Exercise prompt –
In the material below, find every line containing the string "computer" and return it.

Input data –

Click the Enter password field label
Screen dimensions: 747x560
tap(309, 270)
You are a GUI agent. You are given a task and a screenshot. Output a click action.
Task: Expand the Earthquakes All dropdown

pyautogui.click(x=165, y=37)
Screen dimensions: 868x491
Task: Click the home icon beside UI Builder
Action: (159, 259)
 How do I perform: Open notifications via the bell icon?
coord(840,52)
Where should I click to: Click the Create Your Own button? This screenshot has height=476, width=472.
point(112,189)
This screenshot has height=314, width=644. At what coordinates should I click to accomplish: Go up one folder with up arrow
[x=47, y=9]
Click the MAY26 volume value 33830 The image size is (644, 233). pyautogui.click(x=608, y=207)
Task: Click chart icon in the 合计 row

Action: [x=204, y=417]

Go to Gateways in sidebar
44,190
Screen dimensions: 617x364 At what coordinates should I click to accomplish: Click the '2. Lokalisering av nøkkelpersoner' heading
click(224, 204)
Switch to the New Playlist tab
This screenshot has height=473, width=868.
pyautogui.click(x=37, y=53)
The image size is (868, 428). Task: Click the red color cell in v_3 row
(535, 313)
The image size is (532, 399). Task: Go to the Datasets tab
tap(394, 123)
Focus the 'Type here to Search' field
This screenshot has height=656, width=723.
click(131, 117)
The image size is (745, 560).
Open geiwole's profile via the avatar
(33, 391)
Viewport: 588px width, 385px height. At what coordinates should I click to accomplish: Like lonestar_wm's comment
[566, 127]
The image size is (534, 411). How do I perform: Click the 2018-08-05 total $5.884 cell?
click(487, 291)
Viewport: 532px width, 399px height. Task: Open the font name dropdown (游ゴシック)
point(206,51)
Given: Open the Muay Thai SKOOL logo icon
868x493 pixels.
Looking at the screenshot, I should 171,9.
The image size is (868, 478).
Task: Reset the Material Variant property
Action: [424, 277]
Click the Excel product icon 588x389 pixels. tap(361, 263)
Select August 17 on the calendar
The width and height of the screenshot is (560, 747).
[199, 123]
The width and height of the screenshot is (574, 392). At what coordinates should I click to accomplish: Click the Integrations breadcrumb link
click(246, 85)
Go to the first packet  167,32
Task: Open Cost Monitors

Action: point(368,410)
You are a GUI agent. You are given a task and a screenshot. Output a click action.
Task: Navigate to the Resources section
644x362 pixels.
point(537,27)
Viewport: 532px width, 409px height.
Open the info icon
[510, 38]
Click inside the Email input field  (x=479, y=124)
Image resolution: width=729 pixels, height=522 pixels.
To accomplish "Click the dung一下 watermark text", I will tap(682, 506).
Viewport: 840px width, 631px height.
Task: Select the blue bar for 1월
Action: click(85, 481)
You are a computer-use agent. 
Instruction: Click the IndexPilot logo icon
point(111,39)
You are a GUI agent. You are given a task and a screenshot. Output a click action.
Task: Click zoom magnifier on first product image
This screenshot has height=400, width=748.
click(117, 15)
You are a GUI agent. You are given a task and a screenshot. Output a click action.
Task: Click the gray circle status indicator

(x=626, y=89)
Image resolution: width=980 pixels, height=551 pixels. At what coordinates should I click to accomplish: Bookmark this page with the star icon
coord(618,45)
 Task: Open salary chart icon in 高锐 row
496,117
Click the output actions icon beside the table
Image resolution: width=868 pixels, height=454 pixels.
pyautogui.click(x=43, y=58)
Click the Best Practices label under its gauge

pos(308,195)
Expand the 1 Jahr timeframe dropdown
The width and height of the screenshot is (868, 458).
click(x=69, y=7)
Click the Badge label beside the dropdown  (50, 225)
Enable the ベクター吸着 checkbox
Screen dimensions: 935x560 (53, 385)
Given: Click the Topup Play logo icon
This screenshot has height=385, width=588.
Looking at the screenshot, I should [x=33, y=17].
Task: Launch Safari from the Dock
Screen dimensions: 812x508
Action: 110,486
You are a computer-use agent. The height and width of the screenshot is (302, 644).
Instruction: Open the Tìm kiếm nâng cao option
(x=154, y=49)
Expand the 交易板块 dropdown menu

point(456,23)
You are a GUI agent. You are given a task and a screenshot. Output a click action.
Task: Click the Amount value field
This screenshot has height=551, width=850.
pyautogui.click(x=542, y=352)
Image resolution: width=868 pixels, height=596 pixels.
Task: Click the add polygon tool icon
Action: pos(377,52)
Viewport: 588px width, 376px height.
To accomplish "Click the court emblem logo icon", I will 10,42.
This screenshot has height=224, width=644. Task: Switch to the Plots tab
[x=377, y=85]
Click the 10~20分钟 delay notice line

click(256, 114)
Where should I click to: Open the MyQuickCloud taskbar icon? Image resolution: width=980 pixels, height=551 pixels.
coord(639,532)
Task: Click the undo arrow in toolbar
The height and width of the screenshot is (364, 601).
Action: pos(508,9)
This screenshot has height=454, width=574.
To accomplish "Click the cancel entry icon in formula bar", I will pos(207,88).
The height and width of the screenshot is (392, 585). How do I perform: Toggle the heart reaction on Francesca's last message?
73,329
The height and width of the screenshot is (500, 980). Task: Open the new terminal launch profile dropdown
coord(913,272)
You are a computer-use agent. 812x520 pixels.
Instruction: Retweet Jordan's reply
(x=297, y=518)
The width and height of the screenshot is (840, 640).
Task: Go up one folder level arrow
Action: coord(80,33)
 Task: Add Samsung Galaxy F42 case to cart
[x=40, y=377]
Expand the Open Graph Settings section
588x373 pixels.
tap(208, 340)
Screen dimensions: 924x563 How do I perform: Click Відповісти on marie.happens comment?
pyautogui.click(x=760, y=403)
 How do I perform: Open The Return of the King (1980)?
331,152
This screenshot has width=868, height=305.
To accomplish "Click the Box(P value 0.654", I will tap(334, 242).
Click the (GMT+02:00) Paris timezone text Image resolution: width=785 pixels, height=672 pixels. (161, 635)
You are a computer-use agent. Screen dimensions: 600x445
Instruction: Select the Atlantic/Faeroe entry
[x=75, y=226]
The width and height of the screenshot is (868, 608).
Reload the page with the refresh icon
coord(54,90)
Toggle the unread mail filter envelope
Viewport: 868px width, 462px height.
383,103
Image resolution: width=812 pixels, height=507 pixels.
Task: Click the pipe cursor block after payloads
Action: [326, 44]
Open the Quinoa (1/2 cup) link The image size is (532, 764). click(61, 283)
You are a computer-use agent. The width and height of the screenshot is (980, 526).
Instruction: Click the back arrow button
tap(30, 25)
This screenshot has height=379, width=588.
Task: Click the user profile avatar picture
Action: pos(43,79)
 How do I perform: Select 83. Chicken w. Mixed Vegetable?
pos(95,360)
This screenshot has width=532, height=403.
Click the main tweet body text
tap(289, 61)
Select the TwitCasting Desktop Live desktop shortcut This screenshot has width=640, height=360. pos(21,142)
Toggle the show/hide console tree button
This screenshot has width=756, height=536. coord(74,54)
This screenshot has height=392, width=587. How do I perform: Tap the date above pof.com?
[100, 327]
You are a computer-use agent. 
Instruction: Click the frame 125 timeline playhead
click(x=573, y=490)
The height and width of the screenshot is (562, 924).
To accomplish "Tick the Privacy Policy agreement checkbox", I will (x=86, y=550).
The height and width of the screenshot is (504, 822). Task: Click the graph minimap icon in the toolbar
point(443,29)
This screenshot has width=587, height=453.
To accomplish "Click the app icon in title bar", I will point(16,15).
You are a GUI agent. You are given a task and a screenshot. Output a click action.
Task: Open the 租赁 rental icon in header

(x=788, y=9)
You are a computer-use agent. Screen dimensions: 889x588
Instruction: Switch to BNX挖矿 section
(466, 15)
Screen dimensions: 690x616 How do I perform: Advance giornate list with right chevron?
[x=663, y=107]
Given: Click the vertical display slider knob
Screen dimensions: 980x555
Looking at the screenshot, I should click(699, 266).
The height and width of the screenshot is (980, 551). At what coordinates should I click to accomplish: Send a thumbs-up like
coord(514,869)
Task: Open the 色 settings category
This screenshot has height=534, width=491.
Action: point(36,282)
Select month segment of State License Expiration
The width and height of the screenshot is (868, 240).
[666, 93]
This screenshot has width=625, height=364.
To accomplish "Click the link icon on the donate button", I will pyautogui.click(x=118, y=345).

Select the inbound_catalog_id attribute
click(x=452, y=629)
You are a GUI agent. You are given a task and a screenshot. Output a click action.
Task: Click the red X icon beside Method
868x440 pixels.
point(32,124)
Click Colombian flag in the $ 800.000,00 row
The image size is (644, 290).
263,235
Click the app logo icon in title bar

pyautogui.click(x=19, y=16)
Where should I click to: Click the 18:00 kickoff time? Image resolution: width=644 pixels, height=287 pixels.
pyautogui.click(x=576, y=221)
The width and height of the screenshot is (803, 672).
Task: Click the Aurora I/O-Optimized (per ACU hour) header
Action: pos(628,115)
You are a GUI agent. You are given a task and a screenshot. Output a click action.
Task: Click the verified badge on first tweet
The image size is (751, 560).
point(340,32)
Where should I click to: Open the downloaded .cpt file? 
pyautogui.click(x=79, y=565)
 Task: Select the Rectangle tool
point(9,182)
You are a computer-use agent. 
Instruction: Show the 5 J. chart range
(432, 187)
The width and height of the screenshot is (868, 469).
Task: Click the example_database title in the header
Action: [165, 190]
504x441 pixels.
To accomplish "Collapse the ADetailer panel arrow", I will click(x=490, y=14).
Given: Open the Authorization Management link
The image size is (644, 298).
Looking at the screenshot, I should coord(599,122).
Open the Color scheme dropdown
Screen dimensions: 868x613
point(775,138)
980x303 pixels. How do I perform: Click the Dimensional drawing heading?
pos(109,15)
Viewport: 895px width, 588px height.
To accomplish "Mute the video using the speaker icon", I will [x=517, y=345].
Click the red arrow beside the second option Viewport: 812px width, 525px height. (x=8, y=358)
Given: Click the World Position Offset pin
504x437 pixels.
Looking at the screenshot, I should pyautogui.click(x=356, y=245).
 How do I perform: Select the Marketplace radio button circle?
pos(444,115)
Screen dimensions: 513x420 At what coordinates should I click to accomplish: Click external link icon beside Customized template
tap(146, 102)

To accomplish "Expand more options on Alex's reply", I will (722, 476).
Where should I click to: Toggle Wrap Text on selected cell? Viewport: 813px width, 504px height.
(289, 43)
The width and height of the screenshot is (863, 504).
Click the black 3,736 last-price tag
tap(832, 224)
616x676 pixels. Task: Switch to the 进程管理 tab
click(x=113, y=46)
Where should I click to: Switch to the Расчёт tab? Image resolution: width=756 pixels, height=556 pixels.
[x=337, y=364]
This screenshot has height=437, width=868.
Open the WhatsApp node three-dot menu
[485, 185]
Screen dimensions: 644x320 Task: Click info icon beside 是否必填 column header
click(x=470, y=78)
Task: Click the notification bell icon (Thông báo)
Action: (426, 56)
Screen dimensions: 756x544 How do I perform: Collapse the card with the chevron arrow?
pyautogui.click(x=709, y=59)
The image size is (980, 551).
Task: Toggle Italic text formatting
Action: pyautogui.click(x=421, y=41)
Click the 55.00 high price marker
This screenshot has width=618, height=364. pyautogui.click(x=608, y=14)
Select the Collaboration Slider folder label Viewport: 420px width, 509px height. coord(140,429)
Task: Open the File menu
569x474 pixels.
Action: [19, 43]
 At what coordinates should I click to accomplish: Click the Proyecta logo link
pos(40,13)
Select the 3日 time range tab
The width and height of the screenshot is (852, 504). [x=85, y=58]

Answer space –
You are a computer-use agent. 
You are a computer-use agent. The height and width of the screenshot is (302, 644).
You are a computer-use agent. 812x520 pixels.
You are a computer-use agent. Screen dimensions: 600x445
You are a computer-use agent. The width and height of the screenshot is (980, 526).
You are a computer-use agent. 
You are a computer-use agent. Screen dimensions: 889x588
You are a computer-use agent. 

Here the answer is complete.